Question: How many different words can be formed out of the letter of the word “MORADABAD” taken 4 at a time? ...

Question

How many different words can be formed out of the letter of the word “MORADABAD” taken 4 at a time?
A. 620
B. 622
C. 626
D. 624

Answer 1

Solution

In the word $\text{MORADABAD}$ there are two letters that come more than one time. In this word ‘A’ comes thrice and the letter ‘D’ comes twice.

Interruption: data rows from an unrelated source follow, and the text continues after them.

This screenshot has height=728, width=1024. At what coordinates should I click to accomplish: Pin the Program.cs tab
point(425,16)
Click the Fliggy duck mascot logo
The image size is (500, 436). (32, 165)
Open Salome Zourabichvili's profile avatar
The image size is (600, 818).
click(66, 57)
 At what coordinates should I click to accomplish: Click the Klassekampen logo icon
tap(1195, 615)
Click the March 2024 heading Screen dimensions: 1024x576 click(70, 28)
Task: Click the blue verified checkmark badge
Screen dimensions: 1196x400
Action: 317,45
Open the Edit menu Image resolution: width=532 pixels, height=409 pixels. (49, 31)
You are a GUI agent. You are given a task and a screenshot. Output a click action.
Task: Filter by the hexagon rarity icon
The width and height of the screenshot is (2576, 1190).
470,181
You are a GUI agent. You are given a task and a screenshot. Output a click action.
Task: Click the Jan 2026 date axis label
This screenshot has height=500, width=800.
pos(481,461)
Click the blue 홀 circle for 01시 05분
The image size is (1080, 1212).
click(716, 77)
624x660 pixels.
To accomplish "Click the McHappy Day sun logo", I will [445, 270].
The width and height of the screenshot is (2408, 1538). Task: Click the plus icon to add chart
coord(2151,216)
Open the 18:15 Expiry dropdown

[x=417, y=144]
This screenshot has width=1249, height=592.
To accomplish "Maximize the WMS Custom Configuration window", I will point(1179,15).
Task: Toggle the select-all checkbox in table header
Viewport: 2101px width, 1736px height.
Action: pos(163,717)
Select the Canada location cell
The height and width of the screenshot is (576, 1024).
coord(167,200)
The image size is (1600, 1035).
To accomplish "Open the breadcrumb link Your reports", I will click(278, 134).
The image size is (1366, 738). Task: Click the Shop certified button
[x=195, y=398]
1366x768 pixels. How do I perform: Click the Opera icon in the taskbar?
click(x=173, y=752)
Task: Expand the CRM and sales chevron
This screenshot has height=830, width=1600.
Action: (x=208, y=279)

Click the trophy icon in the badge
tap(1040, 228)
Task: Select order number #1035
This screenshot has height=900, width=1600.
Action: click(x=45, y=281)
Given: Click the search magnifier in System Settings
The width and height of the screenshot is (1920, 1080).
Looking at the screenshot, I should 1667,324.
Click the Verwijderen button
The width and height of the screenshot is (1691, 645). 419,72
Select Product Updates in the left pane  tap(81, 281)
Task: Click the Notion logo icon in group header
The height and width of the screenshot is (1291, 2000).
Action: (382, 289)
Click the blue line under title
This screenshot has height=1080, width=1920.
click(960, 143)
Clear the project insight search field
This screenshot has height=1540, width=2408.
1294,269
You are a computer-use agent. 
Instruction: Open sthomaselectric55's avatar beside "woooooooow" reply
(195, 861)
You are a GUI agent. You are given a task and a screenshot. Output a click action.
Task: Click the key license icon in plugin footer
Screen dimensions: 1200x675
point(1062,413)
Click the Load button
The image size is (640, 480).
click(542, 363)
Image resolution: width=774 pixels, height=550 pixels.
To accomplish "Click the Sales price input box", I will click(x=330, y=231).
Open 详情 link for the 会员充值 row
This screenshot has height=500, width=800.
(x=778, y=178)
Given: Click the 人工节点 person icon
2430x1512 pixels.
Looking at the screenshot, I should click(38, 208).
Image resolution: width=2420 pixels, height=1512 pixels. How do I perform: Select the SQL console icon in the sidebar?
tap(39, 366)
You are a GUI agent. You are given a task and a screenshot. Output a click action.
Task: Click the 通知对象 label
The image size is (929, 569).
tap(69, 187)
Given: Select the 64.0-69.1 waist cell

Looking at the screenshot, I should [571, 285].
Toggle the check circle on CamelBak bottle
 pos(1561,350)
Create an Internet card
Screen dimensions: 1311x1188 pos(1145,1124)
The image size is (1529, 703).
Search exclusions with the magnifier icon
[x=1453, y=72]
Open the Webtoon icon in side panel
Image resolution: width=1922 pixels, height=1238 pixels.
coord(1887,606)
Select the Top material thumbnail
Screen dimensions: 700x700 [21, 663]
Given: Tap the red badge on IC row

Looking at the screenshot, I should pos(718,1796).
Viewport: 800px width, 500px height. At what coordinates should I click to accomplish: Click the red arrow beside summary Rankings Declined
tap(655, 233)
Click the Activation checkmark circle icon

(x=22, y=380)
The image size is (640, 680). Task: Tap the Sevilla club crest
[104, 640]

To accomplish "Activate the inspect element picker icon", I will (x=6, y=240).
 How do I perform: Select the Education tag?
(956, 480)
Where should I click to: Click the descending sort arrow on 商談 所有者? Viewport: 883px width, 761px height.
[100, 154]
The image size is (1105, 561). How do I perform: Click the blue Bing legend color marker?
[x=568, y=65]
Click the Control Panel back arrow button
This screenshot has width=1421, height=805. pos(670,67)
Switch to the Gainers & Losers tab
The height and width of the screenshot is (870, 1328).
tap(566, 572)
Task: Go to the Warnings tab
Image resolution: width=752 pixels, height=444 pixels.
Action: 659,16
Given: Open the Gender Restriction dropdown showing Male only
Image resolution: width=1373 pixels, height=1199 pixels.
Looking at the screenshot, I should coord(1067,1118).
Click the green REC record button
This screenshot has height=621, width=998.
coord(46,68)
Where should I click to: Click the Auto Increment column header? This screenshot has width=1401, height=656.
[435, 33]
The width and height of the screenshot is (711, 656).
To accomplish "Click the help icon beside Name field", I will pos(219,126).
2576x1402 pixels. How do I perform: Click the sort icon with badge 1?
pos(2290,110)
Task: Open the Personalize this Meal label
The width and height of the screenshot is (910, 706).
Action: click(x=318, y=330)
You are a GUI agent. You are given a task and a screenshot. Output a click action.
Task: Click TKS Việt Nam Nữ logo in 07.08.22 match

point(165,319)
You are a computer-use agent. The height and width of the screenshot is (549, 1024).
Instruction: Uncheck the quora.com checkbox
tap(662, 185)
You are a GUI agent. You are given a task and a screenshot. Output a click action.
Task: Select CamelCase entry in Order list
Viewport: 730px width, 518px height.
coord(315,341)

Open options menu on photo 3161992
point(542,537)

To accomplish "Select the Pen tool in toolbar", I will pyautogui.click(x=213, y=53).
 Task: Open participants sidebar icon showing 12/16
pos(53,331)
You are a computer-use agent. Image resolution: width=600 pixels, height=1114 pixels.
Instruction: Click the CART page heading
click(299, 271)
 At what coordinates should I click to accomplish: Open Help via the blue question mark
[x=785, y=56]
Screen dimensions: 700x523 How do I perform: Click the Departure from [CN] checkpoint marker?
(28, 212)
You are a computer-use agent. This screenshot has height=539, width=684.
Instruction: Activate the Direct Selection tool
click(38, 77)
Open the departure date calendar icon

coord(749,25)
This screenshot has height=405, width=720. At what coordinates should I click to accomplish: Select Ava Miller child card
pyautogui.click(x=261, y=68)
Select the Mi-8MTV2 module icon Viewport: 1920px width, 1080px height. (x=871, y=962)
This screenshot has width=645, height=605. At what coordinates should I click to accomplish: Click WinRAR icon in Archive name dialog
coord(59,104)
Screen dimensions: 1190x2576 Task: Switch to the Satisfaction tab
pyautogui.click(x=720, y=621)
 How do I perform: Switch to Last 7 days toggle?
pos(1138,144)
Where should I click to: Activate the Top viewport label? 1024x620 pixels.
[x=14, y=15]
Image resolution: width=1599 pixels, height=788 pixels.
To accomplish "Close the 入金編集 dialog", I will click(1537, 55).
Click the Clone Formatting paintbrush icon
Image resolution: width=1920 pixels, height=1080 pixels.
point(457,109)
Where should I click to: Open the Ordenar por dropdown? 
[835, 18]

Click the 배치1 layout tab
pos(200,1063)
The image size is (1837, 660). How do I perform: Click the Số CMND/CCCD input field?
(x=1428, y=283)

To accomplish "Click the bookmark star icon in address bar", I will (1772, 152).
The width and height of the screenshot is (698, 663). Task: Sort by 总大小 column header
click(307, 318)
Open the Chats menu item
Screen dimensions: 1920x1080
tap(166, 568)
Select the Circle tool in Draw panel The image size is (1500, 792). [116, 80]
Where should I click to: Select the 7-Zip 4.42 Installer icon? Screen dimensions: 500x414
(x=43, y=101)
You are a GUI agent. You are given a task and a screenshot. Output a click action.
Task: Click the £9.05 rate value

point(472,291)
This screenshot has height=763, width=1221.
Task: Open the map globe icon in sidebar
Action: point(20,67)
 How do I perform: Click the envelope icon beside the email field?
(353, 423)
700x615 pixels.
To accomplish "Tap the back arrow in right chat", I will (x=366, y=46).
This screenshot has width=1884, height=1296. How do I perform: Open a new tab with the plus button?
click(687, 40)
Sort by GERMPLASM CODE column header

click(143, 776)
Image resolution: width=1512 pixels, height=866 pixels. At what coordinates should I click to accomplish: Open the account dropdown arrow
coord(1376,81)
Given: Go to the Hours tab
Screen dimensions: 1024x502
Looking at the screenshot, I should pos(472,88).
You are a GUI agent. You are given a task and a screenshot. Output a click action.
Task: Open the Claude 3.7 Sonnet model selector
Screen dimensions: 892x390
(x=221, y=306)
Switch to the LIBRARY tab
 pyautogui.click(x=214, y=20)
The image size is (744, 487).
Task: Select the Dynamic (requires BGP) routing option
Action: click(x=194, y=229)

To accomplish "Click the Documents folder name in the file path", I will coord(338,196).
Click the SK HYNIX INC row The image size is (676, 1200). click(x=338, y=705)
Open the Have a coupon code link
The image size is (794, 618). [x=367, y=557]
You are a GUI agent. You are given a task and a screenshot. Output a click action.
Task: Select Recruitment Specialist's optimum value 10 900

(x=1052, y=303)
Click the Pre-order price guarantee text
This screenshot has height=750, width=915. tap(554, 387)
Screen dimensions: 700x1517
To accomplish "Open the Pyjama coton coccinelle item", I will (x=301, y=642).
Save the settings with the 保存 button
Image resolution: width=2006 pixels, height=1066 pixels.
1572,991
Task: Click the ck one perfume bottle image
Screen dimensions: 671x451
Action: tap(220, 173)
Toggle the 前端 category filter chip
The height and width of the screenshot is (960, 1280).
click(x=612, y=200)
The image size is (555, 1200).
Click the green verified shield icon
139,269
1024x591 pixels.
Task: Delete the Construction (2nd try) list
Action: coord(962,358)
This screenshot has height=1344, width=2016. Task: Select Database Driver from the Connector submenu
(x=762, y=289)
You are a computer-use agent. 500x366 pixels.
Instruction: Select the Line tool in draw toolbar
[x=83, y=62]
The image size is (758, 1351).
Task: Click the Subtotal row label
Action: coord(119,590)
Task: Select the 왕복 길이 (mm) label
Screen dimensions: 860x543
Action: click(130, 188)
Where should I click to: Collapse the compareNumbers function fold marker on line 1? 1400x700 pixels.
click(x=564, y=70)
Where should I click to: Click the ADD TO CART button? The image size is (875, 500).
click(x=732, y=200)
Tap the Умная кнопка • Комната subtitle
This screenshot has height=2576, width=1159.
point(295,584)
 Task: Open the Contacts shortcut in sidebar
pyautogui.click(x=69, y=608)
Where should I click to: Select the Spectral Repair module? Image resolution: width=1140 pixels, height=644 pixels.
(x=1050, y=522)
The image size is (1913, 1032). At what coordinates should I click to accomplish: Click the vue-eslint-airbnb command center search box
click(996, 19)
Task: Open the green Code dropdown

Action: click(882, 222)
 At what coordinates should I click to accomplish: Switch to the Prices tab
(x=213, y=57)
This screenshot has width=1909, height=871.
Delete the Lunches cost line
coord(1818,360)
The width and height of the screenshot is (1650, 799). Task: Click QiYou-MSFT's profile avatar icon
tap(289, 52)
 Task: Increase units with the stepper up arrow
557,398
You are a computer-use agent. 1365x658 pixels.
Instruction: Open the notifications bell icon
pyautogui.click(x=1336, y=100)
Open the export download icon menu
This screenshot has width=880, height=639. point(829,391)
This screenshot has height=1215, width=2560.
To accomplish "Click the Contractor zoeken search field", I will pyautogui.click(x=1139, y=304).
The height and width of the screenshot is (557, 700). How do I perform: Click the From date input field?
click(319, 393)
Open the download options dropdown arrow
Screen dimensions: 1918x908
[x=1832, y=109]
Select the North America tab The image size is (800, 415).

So here we will take all the cases in which letters can be formed from the letters of the word $\text{MORADABAD}$ .

Complete step by step answer:
Given: The word $\text{MORADABAD}$ is given and we have to find all the possible cases in which $4$ letters word can be formed by this word.
First we will take the word $\text{MORADABAD}$ in which $6$ different letters are used that is: M- $1$ time
O- $1$ time, R- $1$ time, A- $3$ times, B- $1$ time, D- $2$ times.
We have a combination formula that, if we are taking r letters from n letters, then it can be done in ${}^n{C_r}$ ways.
We will find out all the possible cases of word formation.
Case 1st $\to$ Here we will discuss the word formation cases in which all the letters are different.
So all four letters comes different in ${}^6{C_4} \times 4!\,$ ways
i.e. $\dfrac{{6 \times 5}}{{2!}} \times 4 \times 3 \times 2$
$= 360$ ways
Case 2nd $\to$ Here we will discuss in which $2$ alike of one kind and $2$ alike of other kind of letters can come.
So two alike letters of one kind and two alike letters of other kind can come in ${}^2{C_2} \times \dfrac{{4!}}{{2!2!}}$ ways
i.e. $\dfrac{{4 \times 3 \times 2 \times 1}}{{2 \times 1 \times 2 \times 1}}\, = 6$ ways.
Case 3rd $\to$ Here we will discuss in which two letters are alike and two letters are different.
So two alike and two different letters can come in ${}^2{C_1} \times {}^5{C_2} \times \dfrac{{4!}}{{2!}}$
$= \dfrac{{2 \times 5 \times 4}}{2} \times \dfrac{{4 \times 5 \times 2 \times 1}}{{2 \times 1}} = 240$ ways.
Case 4th $\to$ Here we will discuss in which three letters alike and one different come.
So three alike of one kind & one letter different can come in ${}^1{C_1} \times {}^5{C_1} \times \dfrac{{4!}}{{3!}}$ ways
i.e. $5 \times 4 = 20$ ways.
Now we will add all the ways of all the cases.
Hence total possibilities $= 360 + 6 + 240 + 20$
$= 626$ ways.

Therefore, 626 different words can be formed out of the letter of the word “MORADABAD” taken 4 at a time. Hence, option (C) is correct.

Note:
In these types of questions, we should always use combination formulas, and keep in mind the repeated letters. Here, as letter ‘A’ comes thrice and letter ‘D’ comes twice and we require $4$ letters out of six different letters so we found all the cases.